RESTRIZIONI IN CARCERE
Chico Forti, dopo il caso Lucarelli-Travaglio sospese le visite
Visite sospese e perfino telefonate vietate. Sono giorni duri quelli che sta vivendo Chico Forti nel carcere di Montorio, in cui è recluso dal trasferimento dagli Stati Uniti. E dove, nonostante le limitazioni da recluso, Chico aveva iniziato una nuova vita, riappropriandosi della dignità di essere umano che 24 anni di carcere di massima sicurezza gli avevano tolto, in attesa che si compisse il suo destino di morire in prigione per l'omicidio di Dale Pike, ucciso il 15 febbraio 1998 a Miami. Forti, rientrato in Italia grazie al governo Meloni dopo decennali tentativi degli Esecutivi precedenti, pur conscio di dover scontare il resto della sua pena nelle patrie galere, era tornato a sorridere perché aveva ottenuto il permesso di rivedere sua mamma Maria, riceveva le visite a Verona degli amici di sempre, poteva telefonare a zio Gianni, nell'attesa di accedere ai benefici previsti dal nostro ordinamento. Ma l'entusiasmo per la sua terza vita, dopo i successi da sportivo e il capitolo del suo sogno americano diventato incubo, si è trasformato in sconforto, a causa della strana storia venuta a galla la scorsa settimana.
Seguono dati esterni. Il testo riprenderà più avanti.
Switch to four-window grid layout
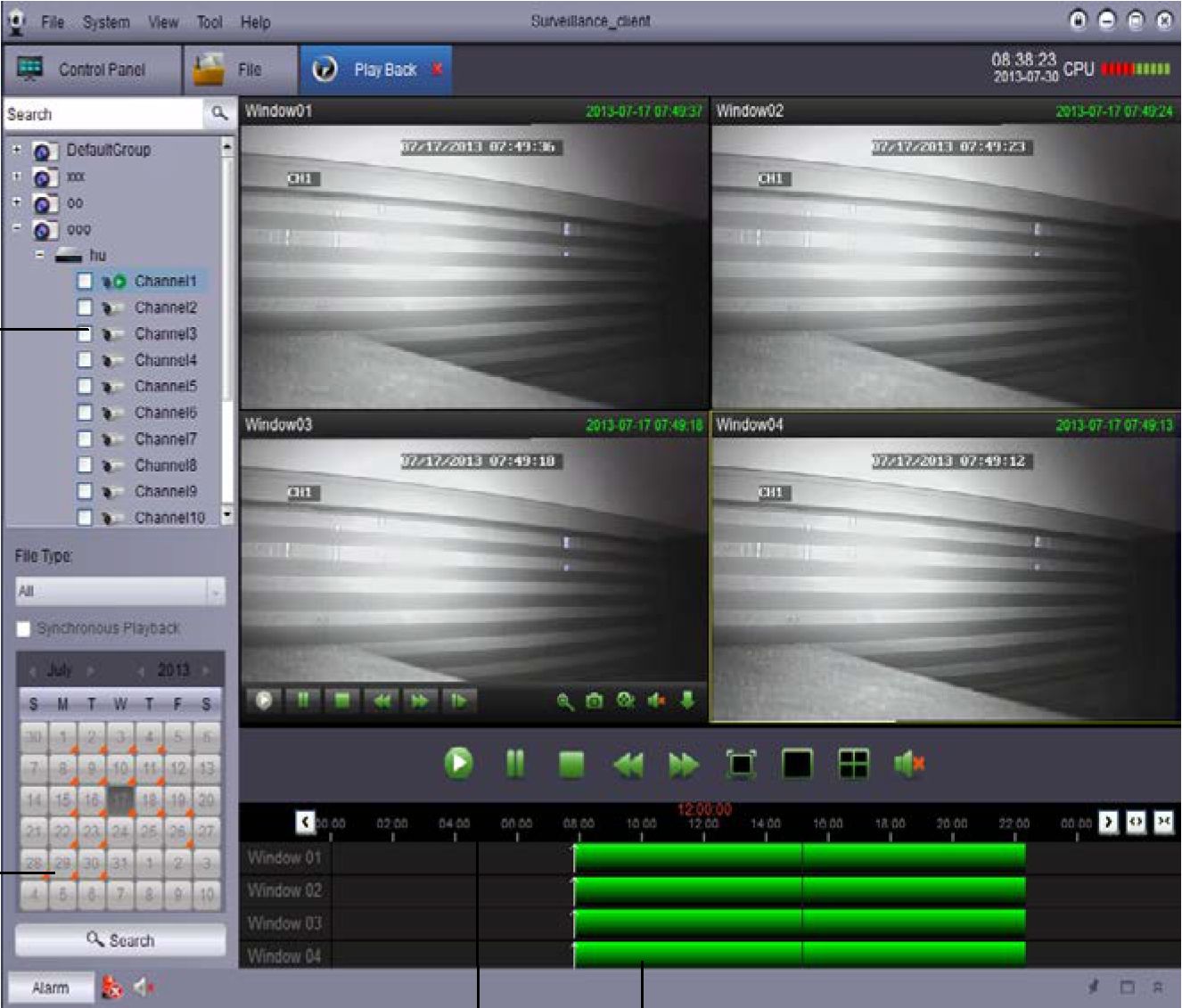The width and height of the screenshot is (1182, 1008). click(853, 764)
Una trama che vede Chico come una sorta di mandante, secondo le accuse di un altro detenuto, bollate da Forti come false. L'altro prigioniero avrebbe raccontato che l'italiano, scampato al carcere a vita in Usa, gli avrebbe chiesto di far intervenire la 'ndrangheta per zittire Marco Travaglio e Selvaggia Lucarelli, «rei» dei reiterati attacchi portati avanti sul Fatto Quotidiano contro Forti, accolto in prima pagina con il titolo «Benvenuto assassino». Il compagno di prigione che avrebbe raccolto la richiesta, implicato con i clan e accusato di truffa tanto che il giudice ha rilevato la sua «indiscussa abilità nel mostrare falsi segnali di resipiscenza», non godrebbe di grande credibilità, eppure ha raccontato l'episodio al garante dei detenuti, il quale ha avvisato Travaglio che, a sua volta, ha denunciato tutto alla Procura di Verona. Nonostante la totale mancanza di indizi e il chiarimento di un terzo testimone che sostiene come Chico non abbia usato quei termini, i magistrati veronesi hanno aperto un fascicolo, senza indagati né ipotesi di reato. Tanto è bastato per annullare i diritti del detenuto Forti, che essendo finito nel mirino degli inquirenti ora sta subendo pesanti ripercussioni sulla sua condizione carceraria.
I giudici di sorveglianza hanno infatti sospeso il diritto di visita: Chico non può vedere nessuno dal giorno in cui il caso è deflagrato. Quella mattina aveva ricevuto un amico, che l'aveva informato del polverone mediatico. «Sono sconcertato. Io non ho mai detto né pensato una cosa del genere. Sarei un pazzo, proprio ora che ho la possibilità di sperare nella libertà», aveva giurato Forti. Da allora il silenzio, perché al detenuto è stata vietata perfino la possibilità di fare telefonate con l'esterno. Mentre fuori si susseguono altre storie fantasiose, come quella raccontata dalla Lucarelli, la quale, per attaccare la presidente del Consiglio Giorgia Meloni, ha narrato la fake news che «durante il processo un informatore della polizia americana, esperto di arti marziali, rivelò che Chico Forti anni prima, ignaro della sua collaborazione con la polizia, gli aveva chiesto di trovare un sicario per far fuori un avvocato di Miami che stava intralciando i suoi affari. Ora Forti ripete lo schema e vuole ingaggiare la ‘ndrangheta contro me e Travaglio. Di fatto è lo stesso modus operandi». Peccato che nessuno conosce questo fantomatico racconto sul sicario, di cui non c'è traccia nelle carte. Nei 18 giorni del processo sfilarono ben 55 testimoni, ma l'informatore non fu chiamato a testimoniare, né la questione fu mai menzionata dagli accusatori. Nessun elemento, né allora né oggi. E Chico è di nuovo un capro espiatorio.